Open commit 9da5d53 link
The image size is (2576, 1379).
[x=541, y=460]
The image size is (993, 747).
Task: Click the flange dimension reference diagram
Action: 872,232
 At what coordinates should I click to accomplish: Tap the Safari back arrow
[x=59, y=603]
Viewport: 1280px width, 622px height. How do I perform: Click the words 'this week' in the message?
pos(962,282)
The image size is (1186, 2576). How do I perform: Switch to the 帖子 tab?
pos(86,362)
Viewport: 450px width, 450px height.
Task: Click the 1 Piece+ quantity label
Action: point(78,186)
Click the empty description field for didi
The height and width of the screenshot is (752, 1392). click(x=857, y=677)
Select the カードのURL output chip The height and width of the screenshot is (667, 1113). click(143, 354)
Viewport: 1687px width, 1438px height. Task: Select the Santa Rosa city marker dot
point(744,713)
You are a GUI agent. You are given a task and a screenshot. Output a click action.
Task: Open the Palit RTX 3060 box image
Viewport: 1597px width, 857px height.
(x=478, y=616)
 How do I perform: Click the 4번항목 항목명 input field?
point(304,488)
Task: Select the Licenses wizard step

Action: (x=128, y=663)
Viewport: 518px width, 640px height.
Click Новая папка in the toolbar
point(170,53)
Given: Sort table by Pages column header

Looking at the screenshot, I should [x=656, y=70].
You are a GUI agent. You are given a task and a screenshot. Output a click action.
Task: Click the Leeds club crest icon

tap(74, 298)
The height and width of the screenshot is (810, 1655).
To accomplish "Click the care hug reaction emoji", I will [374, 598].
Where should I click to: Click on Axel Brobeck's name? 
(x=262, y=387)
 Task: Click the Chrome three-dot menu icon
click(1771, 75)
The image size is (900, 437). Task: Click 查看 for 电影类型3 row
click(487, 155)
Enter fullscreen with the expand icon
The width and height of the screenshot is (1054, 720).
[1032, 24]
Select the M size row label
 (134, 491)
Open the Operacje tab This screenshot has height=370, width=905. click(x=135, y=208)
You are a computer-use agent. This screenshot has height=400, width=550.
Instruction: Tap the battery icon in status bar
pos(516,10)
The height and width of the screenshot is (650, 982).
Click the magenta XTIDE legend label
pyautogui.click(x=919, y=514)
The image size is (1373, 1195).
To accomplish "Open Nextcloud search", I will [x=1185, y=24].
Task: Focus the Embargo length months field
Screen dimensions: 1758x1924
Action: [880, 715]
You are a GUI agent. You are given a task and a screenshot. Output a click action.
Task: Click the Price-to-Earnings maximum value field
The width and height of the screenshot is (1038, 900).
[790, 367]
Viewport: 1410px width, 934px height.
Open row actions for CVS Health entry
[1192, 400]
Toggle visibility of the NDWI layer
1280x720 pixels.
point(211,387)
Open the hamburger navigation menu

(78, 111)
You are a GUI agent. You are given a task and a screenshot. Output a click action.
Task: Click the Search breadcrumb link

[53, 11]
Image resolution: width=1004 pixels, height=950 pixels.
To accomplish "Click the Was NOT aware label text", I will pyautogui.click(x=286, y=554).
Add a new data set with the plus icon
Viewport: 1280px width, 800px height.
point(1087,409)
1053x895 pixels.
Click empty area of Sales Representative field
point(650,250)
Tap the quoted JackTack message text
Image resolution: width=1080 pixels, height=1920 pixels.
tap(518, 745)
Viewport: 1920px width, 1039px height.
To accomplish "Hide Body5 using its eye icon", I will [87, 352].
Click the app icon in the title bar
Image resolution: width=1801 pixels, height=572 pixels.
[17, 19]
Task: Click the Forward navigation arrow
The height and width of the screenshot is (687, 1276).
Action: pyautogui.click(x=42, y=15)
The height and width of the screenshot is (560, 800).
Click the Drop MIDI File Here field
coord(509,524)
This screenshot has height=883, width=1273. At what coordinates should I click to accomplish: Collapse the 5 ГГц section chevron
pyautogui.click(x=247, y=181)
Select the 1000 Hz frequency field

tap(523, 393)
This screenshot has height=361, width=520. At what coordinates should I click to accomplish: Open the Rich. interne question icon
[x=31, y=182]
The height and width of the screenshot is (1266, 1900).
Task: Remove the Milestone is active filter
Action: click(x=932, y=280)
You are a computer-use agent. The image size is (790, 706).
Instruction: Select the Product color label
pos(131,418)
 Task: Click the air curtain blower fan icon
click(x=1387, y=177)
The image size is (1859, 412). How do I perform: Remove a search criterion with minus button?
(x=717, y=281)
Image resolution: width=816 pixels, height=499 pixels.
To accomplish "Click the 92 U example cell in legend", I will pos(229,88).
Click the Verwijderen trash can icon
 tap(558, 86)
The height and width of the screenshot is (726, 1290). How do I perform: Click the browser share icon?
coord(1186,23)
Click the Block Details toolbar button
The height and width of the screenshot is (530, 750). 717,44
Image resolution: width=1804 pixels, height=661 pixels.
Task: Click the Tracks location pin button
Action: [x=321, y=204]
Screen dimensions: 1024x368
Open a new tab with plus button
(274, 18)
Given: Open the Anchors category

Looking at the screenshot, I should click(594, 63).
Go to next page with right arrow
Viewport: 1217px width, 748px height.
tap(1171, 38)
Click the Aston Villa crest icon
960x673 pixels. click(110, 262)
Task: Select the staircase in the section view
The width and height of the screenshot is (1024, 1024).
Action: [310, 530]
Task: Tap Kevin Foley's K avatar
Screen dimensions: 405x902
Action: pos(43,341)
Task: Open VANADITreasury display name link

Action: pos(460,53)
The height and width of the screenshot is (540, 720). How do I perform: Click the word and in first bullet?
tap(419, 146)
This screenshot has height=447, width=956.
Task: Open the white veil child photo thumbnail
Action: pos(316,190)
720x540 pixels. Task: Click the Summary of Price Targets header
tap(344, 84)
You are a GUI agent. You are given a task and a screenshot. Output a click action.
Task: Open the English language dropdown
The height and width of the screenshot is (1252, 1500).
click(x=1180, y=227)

________________

_About this exercise_: Retype the records above, but only those lines that fall between the line containing "Click the magenta XTIDE legend label" and the line containing "Image resolution: width=1004", with both of those lines included, exactly as written.

_Output of the task_:
Click the magenta XTIDE legend label
pyautogui.click(x=919, y=514)
The image size is (1373, 1195).
To accomplish "Open Nextcloud search", I will [x=1185, y=24].
Task: Focus the Embargo length months field
Screen dimensions: 1758x1924
Action: [880, 715]
You are a GUI agent. You are given a task and a screenshot. Output a click action.
Task: Click the Price-to-Earnings maximum value field
The width and height of the screenshot is (1038, 900).
[790, 367]
Viewport: 1410px width, 934px height.
Open row actions for CVS Health entry
[1192, 400]
Toggle visibility of the NDWI layer
1280x720 pixels.
point(211,387)
Open the hamburger navigation menu

(78, 111)
You are a GUI agent. You are given a task and a screenshot. Output a click action.
Task: Click the Search breadcrumb link

[53, 11]
Image resolution: width=1004 pixels, height=950 pixels.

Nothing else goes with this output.